“People are not informed on how emotionally and financially rewarding the restaurant industry can be,” he says.
According to the National Restaurant Association, nine out of 10 restaurant managers and eight out of 10 restaurant owners started their careers in entry-level positions. How many industries boast similar statistics?
The dynamic Boatwright is referencing reflects changing labor goals among younger people. Teenagers aren’t flocking to work like they once were. College is now considered more of a necessary and natural step than a privileged one. This creates a force of employees with degrees seeking employment beyond entry level from the moment they walk off the stage. And they probably didn’t major in restaurants, although they likely have translatable skills without even realizing it.
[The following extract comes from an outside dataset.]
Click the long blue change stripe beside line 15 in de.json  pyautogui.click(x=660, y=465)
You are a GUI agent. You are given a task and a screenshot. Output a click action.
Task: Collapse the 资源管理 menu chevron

The number of restaurant employees between the ages of 16 and 19 years old has ticked up to pre-2007 levels, right before the financial crisis, per CNBC. However, the labor force participation rate of teens has stagnated since 2016. Restaurants have pulled from other industries, like retail, which has been plagued by closures over the past decade. The Department of Labor’s Bureau of Labor Statistics found that 1.7 million teens worked in restaurants in 2018—the same number as 2007. You have to also remember that in the past decade, per the Bureau of Labor Statistics, the number of restaurants jumped close to 16 percent.
From 2010–2017, restaurants accounted for one out of every seven new jobs, according to The Wall Street Journal.
What this all means is there are a lot of restaurants, a ton of job growth, and yet the same amount of teenage employees in restaurants as 2007.
Another way to look at it: 41.3 percent of teens held a job in 2007. Last year, it was 35.1 percent. The force hasn’t rebounded since the recession and more young people are working on college resumes than trying to line their pockets with spending money.